11. Records; Information Reporting and Withholding.
a. Records. Escrow Agent shall maintain accurate records of all transactions hereunder. Promptly after the termination of this Escrow Agreement or as may reasonably be requested by the parties hereto from time to time before such termination, Escrow Agent shall provide the parties hereto, as the case may be, with a complete copy of such records, certified by Escrow Agent to be a complete and accurate account of all such transactions. The authorized representatives of each of the parties hereto shall have access to such books and records at all reasonable times during normal business hours upon reasonable notice to Escrow Agent and at the requesting party’s expense.

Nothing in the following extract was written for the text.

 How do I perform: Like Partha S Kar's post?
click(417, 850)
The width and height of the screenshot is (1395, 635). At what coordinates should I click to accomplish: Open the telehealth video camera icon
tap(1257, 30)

b. Information Reporting and Withholding. Escrow Agent shall prepare and file with the appropriate governmental authority and provide to Seller, as applicable, any tax reporting forms and information required to be prepared, filed and provided by Escrow Agent. Parent and Seller shall provide such information as Escrow Agent reasonably requests in connection with the foregoing. Escrow Agent shall be entitled (but not obligated) to deduct and withhold from the amounts otherwise payable pursuant to this Escrow Agreement such amounts as Escrow Agent shall determine in good faith it is required to deduct and withhold with respect to the making of such payment under applicable law. To the extent amounts are so withheld by Escrow Agent, such withheld amounts shall be treated for all purposes of this Escrow Agreement as having been paid to the payee with respect to which such amount was withheld.

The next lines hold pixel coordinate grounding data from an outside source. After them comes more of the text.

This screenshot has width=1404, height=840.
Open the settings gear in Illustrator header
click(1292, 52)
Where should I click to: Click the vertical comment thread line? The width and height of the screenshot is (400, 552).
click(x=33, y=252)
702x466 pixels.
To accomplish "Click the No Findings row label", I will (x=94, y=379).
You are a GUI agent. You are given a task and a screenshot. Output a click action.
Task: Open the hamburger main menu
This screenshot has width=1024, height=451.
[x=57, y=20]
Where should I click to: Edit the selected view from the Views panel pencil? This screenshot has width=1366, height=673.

12. Fractional Shares. No shares of Parent Common Stock representing fractional shares shall be issued in connection herewith. In lieu of any such fractional shares (after aggregating all fractional shares of Parent Common Stock to be received by Seller at such time): (a) Escrow Agent shall release to Parent from the Escrow Fund one share of Parent Common Stock and (b) Parent shall pay to Seller an amount in cash (rounded to the nearest whole cent) equal to the product obtained by multiplying (i) the fractional share interest to which Seller would otherwise be entitled at such time by (ii) the Parent Share Price.
13. Tax Treatment. For tax purposes, the Escrow Shares, and any distributions paid thereon, shall be treated as owned by Seller from and after the First Closing Date, unless and until released to Parent pursuant to this Escrow Agreement.
14. Further Actions. The parties covenant and agree to execute such documents, agreements and instruments of transfer (including stock powers and assignment documents) and to take such actions as may be reasonable requested by another party to this Escrow Agreement to consummate the transactions contemplated hereby.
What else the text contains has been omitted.